We spend plenty of time here on The Millions telling all of you what we’ve been reading, but we are also quite interested in hearing about what you’ve been reading. By looking at our Amazon stats, we can see what books Millions readers have been buying, and we decided it would be fun to use those stats to find out what books have been most popular with our readers in recent months. Below you’ll find our Millions Top Ten list for May.
This Month |
Last Month |
Title | On List | |
1. | 1. | The Pale King | 3 months | |
2. | 2. | The Late American Novel: Writers on the Future of Books | 4 months | |
3. | 3. | The Imperfectionists | 5 months | |
4. | – | The Enemy | 1 month | |
5. | 4. | Atlas of Remote Islands | 6 months | |
6. | 9. | Farnsworth’s Classical English Rhetoric | 2 months | |
7. | 5. | Skippy Dies | 5 months | |
8. | – | The Psychopath Test: A Journey Through the Madness Industry | 1 month | |
9. | 7. | Unbroken: A World War II Story of Survival, Resilience, and Redemption | 6 months | |
10. | – | The Hunger Games |
3 months |
David Foster Wallace’s The Pale King retains our top spot, but that’s not where the real action was this month. In May, a pair of new titles debuted and a third returned to our list after previously slipping off. The biggest news story of May was the killing of Osama bin Laden by U.S. forces, and that event was the catalyst for the first appearance of a “Kindle Single” (or any e-book original, for that matter) on our list. Clearly, many readers wanted Christopher Hitchens’ take on this event, and Amazon managed to lock down the 17-page essay he produced. The Enemy would have appeared as a magazine piece not too long ago and would likely have therefore been pretty ephemeral. It will be interesting to see if this essay’s status as a Kindle Single affords it any staying power.
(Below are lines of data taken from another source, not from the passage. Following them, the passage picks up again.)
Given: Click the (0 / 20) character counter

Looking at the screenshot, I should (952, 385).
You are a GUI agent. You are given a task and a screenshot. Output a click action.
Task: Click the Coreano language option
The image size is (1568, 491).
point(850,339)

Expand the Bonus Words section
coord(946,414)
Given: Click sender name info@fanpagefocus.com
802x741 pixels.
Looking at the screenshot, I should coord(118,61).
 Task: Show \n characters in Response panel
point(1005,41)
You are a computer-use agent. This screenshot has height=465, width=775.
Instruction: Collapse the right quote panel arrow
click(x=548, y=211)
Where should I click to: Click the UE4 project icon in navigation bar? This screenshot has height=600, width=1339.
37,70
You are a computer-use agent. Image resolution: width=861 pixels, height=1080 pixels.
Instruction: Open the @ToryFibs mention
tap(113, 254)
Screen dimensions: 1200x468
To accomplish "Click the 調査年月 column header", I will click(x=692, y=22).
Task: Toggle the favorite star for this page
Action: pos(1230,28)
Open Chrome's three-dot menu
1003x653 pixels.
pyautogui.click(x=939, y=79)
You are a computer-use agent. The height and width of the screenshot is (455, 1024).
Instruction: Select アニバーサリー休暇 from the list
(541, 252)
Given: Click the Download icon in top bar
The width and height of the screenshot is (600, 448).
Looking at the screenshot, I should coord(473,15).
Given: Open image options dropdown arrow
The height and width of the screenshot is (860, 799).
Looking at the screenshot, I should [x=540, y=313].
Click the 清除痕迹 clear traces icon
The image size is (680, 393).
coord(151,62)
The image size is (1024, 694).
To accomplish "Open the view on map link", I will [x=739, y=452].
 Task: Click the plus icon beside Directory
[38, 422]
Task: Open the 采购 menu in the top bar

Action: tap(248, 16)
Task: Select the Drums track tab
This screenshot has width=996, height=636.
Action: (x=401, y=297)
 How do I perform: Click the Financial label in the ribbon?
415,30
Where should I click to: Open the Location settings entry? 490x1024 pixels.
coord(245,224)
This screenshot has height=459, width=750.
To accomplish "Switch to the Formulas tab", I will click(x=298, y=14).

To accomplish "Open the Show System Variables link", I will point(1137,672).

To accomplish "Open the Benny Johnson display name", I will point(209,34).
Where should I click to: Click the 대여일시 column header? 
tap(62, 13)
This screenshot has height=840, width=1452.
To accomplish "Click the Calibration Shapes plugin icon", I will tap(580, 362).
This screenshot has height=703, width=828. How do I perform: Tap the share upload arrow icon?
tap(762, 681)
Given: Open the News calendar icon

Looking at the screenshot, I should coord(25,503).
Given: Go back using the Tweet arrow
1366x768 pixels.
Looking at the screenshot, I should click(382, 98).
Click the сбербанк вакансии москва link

Also debuting was The Psychopath Test: A Journey Through the Madness Industry, which our staffer Janet Potter reviewed this month. Returning to our list after a one-month hiatus is YA bestseller The Hunger Games, whose return was perhaps spurred by headlines surrounding the casting of the upcoming film version of the book. The other big mover was Farnsworth’s Classical English Rhetoric, climbing three spots. As I wrote last month, Only Millions readers would make a book of rhetoric a bestseller.
Departing from our list were The Finkler Question, Cardinal Numbers, and Unfamiliar Fishes. Finkler’s Booker glory has faded; Cardinal Numbers was touted in these pages by Sam Lipsyte, but that was back in December; and Unfamiliar Fishes, with its somewhat obscure topic, lost some steam after the book’s initial publicity push waned.
Other Near Misses: A Moment in the Sun, The Possessed: Adventures with Russian Books and the People Who Read Them, How to Write a Sentence: And How to Read One, and The Immortal Life of Henrietta Lacks.